Wednesday, November 21, 2012

Matsu Fall Migration

Matsu Fall Migration

September 20th to 25th I joined Taipei Wild Bird Society again for a 4-day trip to Matsu for fall migration (that’s birds coming from the north heading to warmer places further south).

Despite being a bit early for many birds (a week or more later may have been better) and encountering wet weather one day (NE front and distant typhoon) it was a very pleasant and rewarding trip in good company. Many thanks to the inspiring ‘Teacher Luan’ (阮錦松) and his team.

As with the Spring migration, and Summer Tern trips we took the overnight Taima Ferry from Keelung to Dongyin for the first day’s birding, Day 2 and 4 were on Nangan and Beigan, flying to Taipei from Beigan. Plans to land on Gaodeng Island on the Day 3 were canceled due to heavy seas.

Favorite spots:

The scruffy area near the distillery on Dongyin. Several lurking wonders will be found next time.

On Dongjhu (the eastern Jhuguang Island) the best birdy location was a mosquito-infested area behind another Chiang kai-shek statue. Suggested route: from harbor, walk up hill birding towards the village, instead of turning right into village continue up the hill, at the big letter wall (see picture) turn left. This area was busy with warblers, cuckoos and more.
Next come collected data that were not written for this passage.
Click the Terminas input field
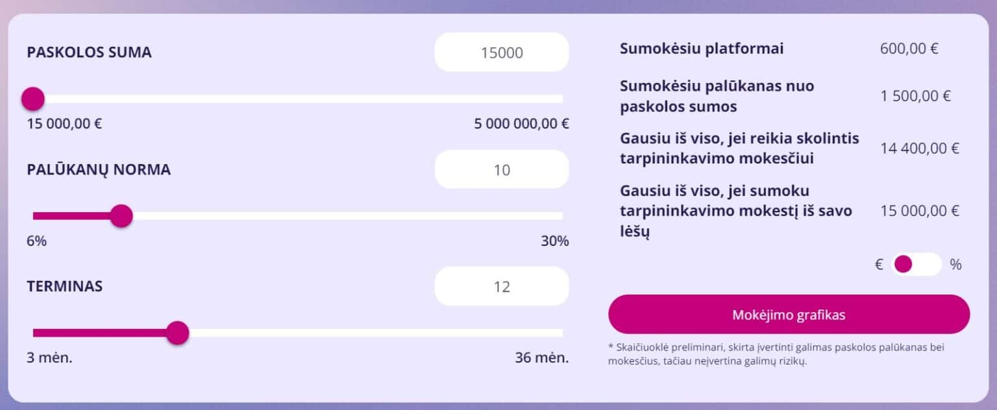 502,287
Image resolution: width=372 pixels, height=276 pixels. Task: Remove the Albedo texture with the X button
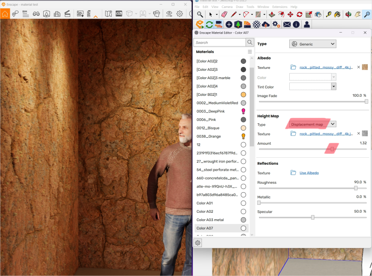tap(358, 67)
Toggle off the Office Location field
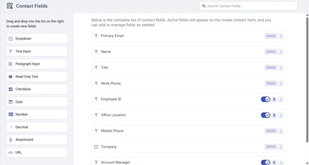This screenshot has height=165, width=309. pyautogui.click(x=266, y=115)

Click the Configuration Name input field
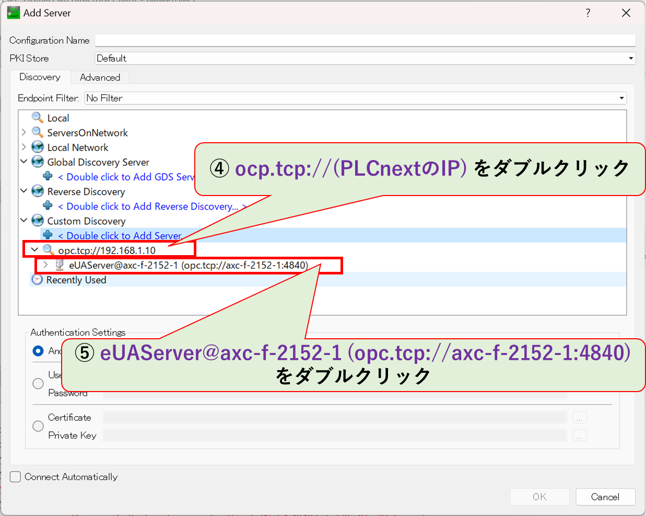[313, 40]
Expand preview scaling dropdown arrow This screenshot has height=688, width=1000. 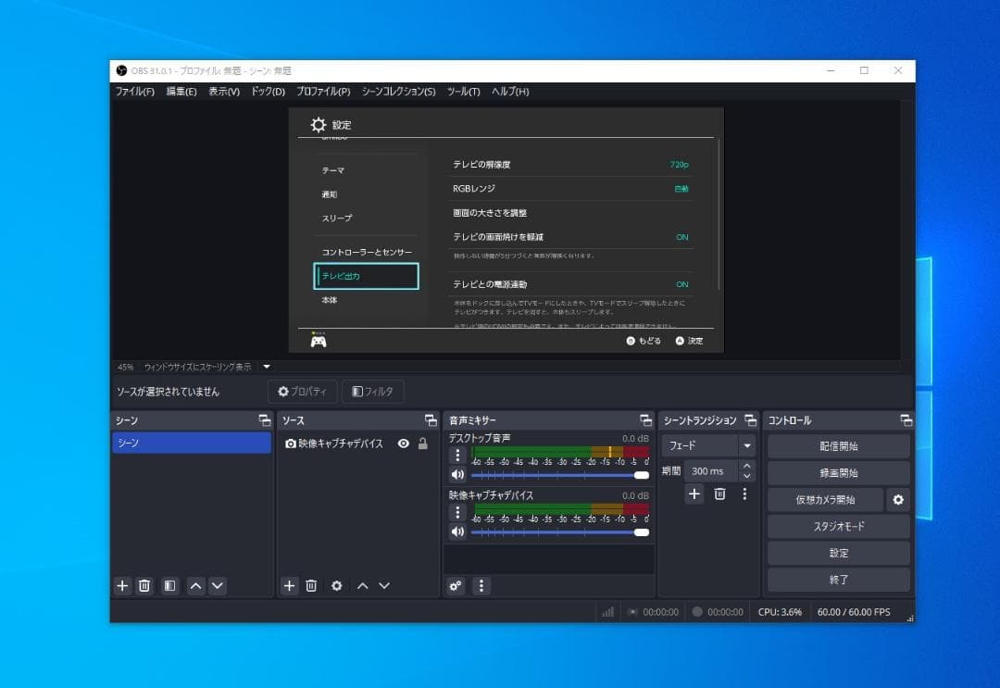(267, 367)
Don’t forget the recycling center!

Some excellent photos of birds taken on this trip can be seen on the Flickr page of David Irving.  

The Crew - Mr Luan in rear in red-checked shirt
next to, equally brilliant, Miss Su.

2013. The bird society have provisionally planned a spring migration trip for late May and fall migration late september. Both are recommended. Expect good organization, welcoming Taiwanese people, and excellent Matsu food. The main language will be Chinese, but expect to survive very well if depending on English. The focus is usually 90% on looking for birds and 10% on the many excellent historical/scenic sights along the way. Contact the Bird Society directly, or me if needing assistance booking. If available I may be able to co-lead - not confirmed yet.
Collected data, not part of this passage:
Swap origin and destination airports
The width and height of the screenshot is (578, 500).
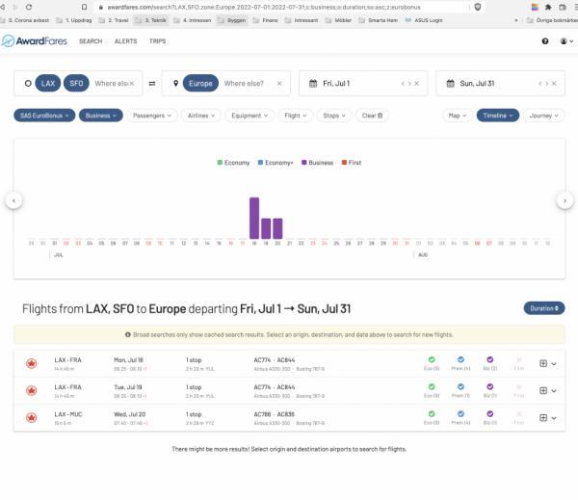click(152, 84)
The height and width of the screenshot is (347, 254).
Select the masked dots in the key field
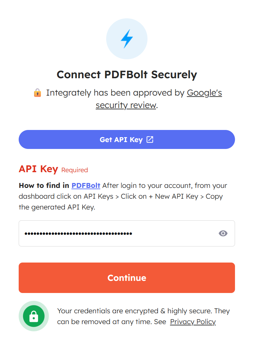[x=79, y=233]
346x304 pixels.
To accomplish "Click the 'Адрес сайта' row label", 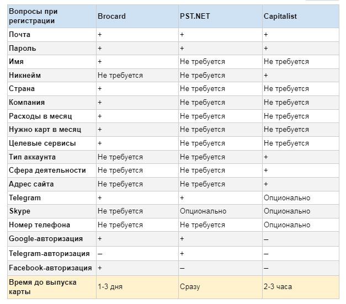I will (31, 184).
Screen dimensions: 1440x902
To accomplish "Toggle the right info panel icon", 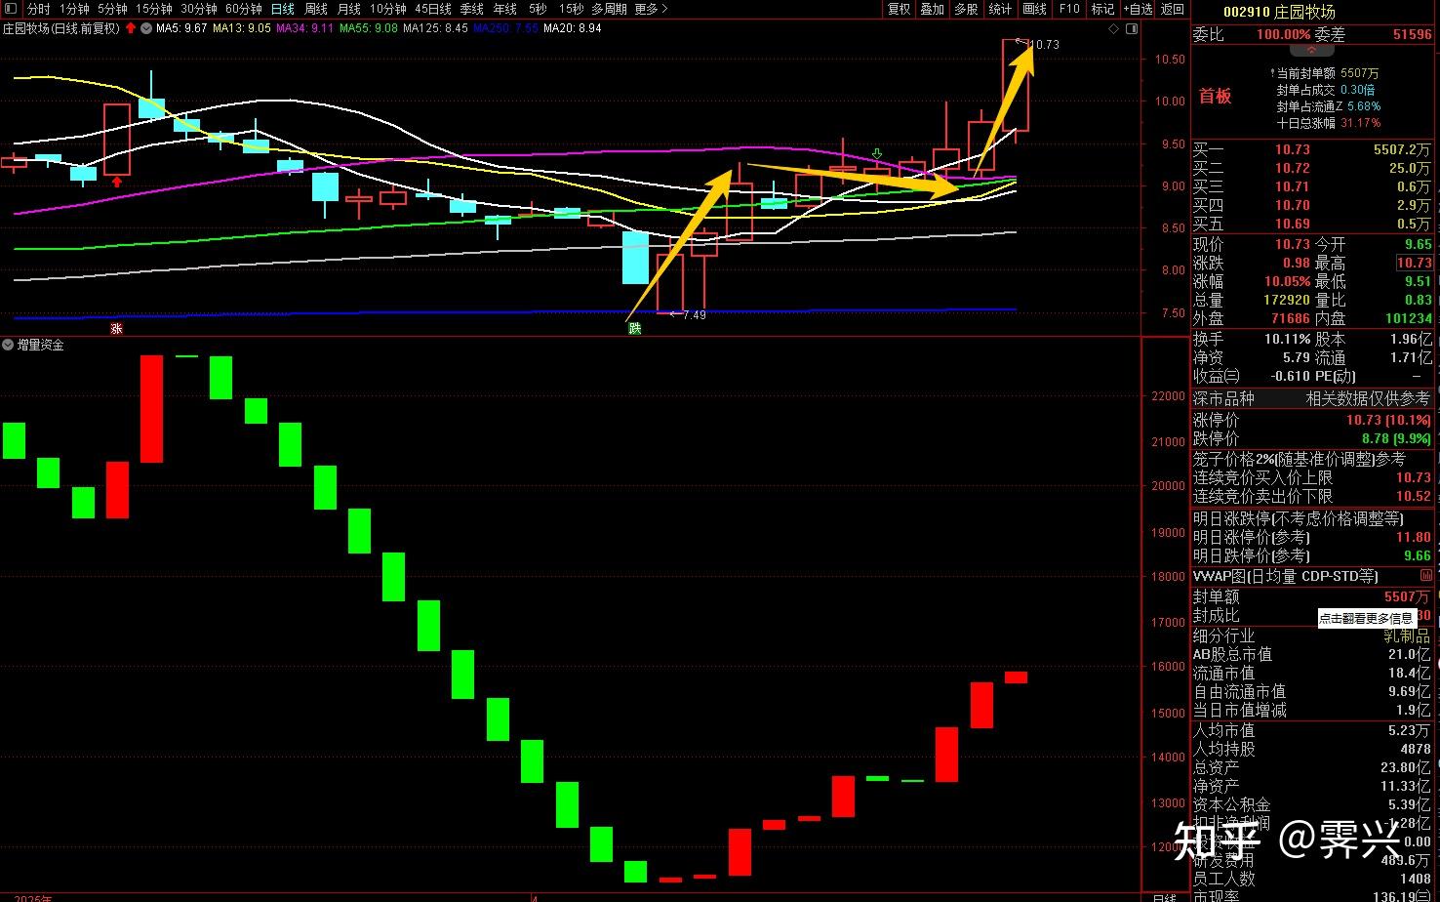I will (x=1132, y=29).
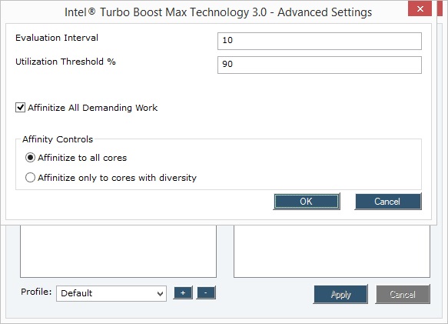Click the Profile dropdown arrow

(x=160, y=294)
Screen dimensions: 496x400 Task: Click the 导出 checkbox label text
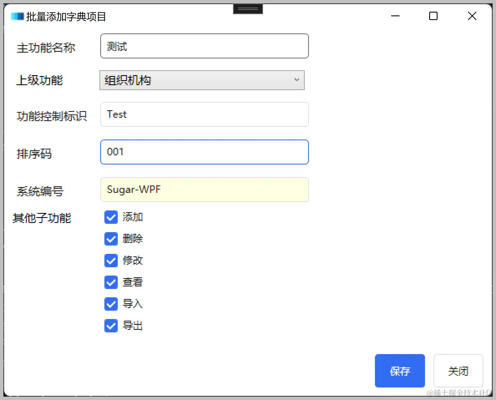(132, 326)
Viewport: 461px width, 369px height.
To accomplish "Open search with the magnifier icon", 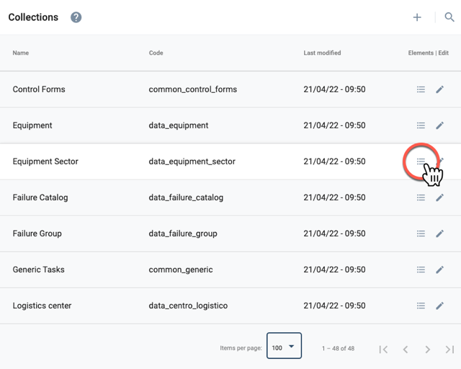I will (x=449, y=17).
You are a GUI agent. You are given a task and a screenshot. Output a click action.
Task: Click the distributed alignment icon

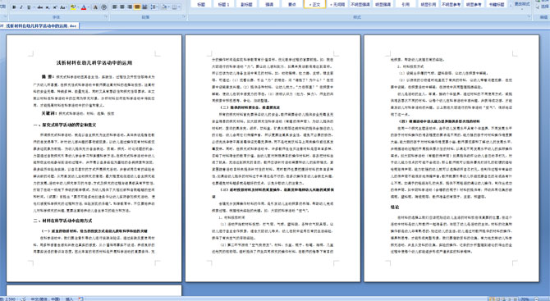point(144,7)
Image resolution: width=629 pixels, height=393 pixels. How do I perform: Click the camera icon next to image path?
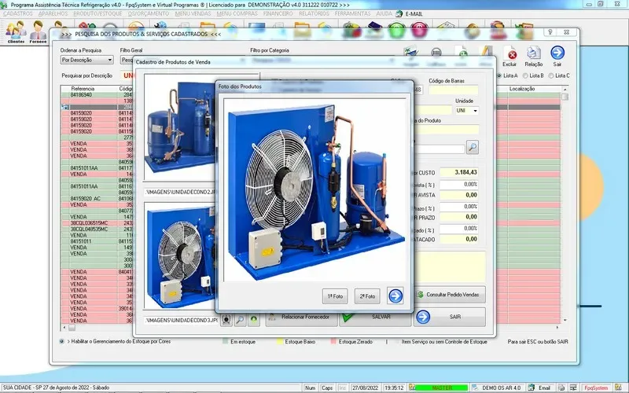pos(226,320)
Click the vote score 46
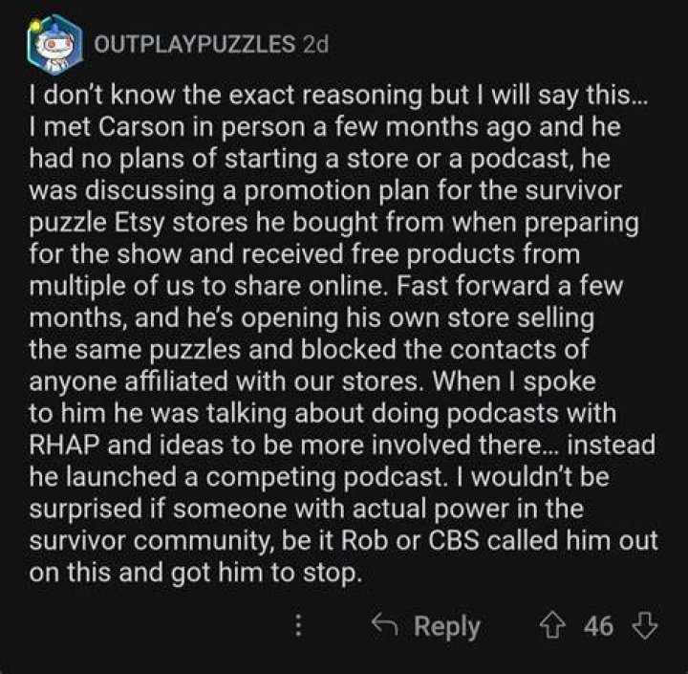This screenshot has width=688, height=674. point(598,625)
Birds seen: Green-winged Teal, Little Grebe, Yellow Bittern, Grey Heron, Great Egret, Intermediate Egret, Little Egret, Pacific Reef-Heron, Cattle Egret, Chinese Pond-Heron, Striated Heron, Black-crowned Night-Heron, Chinese Goshawk, Japanese Sparrowhawk, Common Buzzard, Eurasian Kestrel, Eurasian Hobby, Peregrine Falcon, Common Moorhen, Pacific Golden Plover, Lesser Sand-Plover, Greater Sand-Plover, Kentish Plover, Little Ringed Plover, Black-winged Stilt, Common Sandpiper, Grey-tailed Tattler, Wood Sandpiper, Whimbrel, Red-necked Stint, Sharp-tailed Sandpiper, Dunlin, Common Snipe, Eurasian Woodcock, Black-tailed Gull, Black-naped Tern, Great-crested Tern, Spotted Dove, Red-collared Dove, Large Hawk-Cuckoo, Himalayan (Oriental) Cuckoo, Fork-tailed Swift, House Swift, Common Kingfisher, Dollarbird, Eurasian Hoopee, Bull-headed Shrike, Brown Shrike, Long-tailed Shrike, Black-naped Oriole, Black Drongo, Japanese Paradise-Flycatcher, Eurasian Magpie, Barn Swallow, Great Tit, Light-vented Bulbul, Dusky Warbler, Pallas’s Leaf-Warbler, Yellow-browed Leaf-Warbler, Arctic Warbler, Eastern-crowned Leaf-warbler, Oriental Reed-Warbler, Yellow-bellied Prinia, Plain Prinia, Dark-sided Flycatcher, Grey-streaked Flycatcher, Asian Brown Flycatcher, Oriental Magpie-Robin, Stonechat, Grey Bushchat, Blue Rock-Thrush, Blue Whistling Thrush, Scaly Thrush, Japanese White-eye, Crested Myna, Red-billed Starling, White-cheeked Starling, Yellow Wagtail (Eastern and Western), Grey Wagtail, White Wagtail, Richard’s Pipit, Pechora Pipit, Red-throated Pipit, Yellow-browed Bunting, Yellow-breasted Bunting, Black-faced Bunting, Eurasian Tree Sparrow,  

New Birds:
Great Bittern Botaurus stellaris
Lesser Cuckoo Cuculus poliocephalus
Black-winged Cuckoo-shrike Coracina melaschistos
Ashy Minivet Pericrocotus divaricatus
Ashy Drongo Dicrurus leucophaeus
Asian Paradise-Flycatcher Terpsiphone paradisi
Blue-and-white Flycatcher Cyanoptila cyanomelana

And two (weak) new species for the Taiwan (well Matsu anyway) list probably. Both ID-ed by Mr Luan. Look forward to seeing if accepted. I’m counting them as I saw the relevant field marks fairly well.